Free speech belongs to all speakers

Let’s cancel “cancel culture,” the idea that discussion that offends should not be allowed if offended parties must be exposed to it.

Cancel culture cancels free speech, the freedom on which all other freedoms is based.

Let’s say Tucker Carlson and U.S. Sen. Tammy Duckworth can call each other traitors.

Let’s say Congressional representatives Alexandria Ocasio-Cortez and Devin Nunes can voice whatever unreasonable, fleeting half-thoughts support their blind-sided biases.

Let’s say pop musician Kanye West can run for president based on whims that enter and leave his mind on an hourly basis, even though he is no Condoleezza Rice, another musical genius whose orderly intelligence generously overlapped into diplomacy.

Let’s say I can agree or disagree with all of them on whatever grounds I choose.

Let’s say you can agree or disagree with me, or ignore me as you choose, too.

Granted, public debate lately has been frightful to behold, but even uglier is the prospect of living without public debate, no matter how nasty it gets.

I am very glad to report that 153 luminaries from literature, journalism and academia agree with me.

They signed a letter that will appear in the October Harper’s Magazine urging an end to attempts to censor free expression, whether from far-right Trumpists, far-left campus Marxists, or anyone in between.
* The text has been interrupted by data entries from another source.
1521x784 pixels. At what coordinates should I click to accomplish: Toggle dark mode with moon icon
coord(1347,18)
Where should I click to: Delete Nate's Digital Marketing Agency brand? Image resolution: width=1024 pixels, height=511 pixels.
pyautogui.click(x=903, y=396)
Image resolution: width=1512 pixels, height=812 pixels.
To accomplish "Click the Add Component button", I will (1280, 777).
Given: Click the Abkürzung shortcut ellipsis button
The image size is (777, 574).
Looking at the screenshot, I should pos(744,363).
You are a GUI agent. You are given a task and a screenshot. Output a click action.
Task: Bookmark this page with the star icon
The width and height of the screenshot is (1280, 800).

I was surprised to see on that list Noam Chomsky, who I always thought was in the intolerant leftist camp; and at least one hard-right-leaning neo-conservative, Francis Fukuyama.

Other signers include J.K. Rowling, who is under fire for failing to recognize new attitudes on gender and sexuality, and a yes, a musician, trumpeter Wynton Marsalis, director of the Jazz at Lincoln Center program.

The letter was set into motion by Thomas Chatterton Williams, an African American writer who calls himself a liberal but is a “fierce critic” of identity politics, according to a New York Times critique of the letter.

Calls for censorious thinking are coming from both left and right, the letter says, leading to “an intolerance of opposing views, a vogue for public shaming and ostracism, and the tendency to dissolve complex policy issues in a blinding moral certainty.”

Examples, according to the letter:

“Editors are fired for running controversial pieces; journalists are barred from writing on certain topics; professors are investigated for quoting works of literature in class; a researcher is fired for circulating a peer-reviewed academic study.”

This intolerance, the letter says, is harmful because “the restriction of debate, whether by a repressive government or an intolerant society, invariably … makes everyone less capable of democratic participation.”

In response, the writers say, “We uphold the value of robust and even caustic counter-speech from all quarters.”

The consequences, especially for those who make their living in journalism, literature and acadamia, are dire as public discourse is weakened.

Speaking for themselves mostly, but also for the rest of us, the signers conclude, “If we won’t defend the very thing on which our work depends, we shouldn’t expect the public or the state to defend it for us.”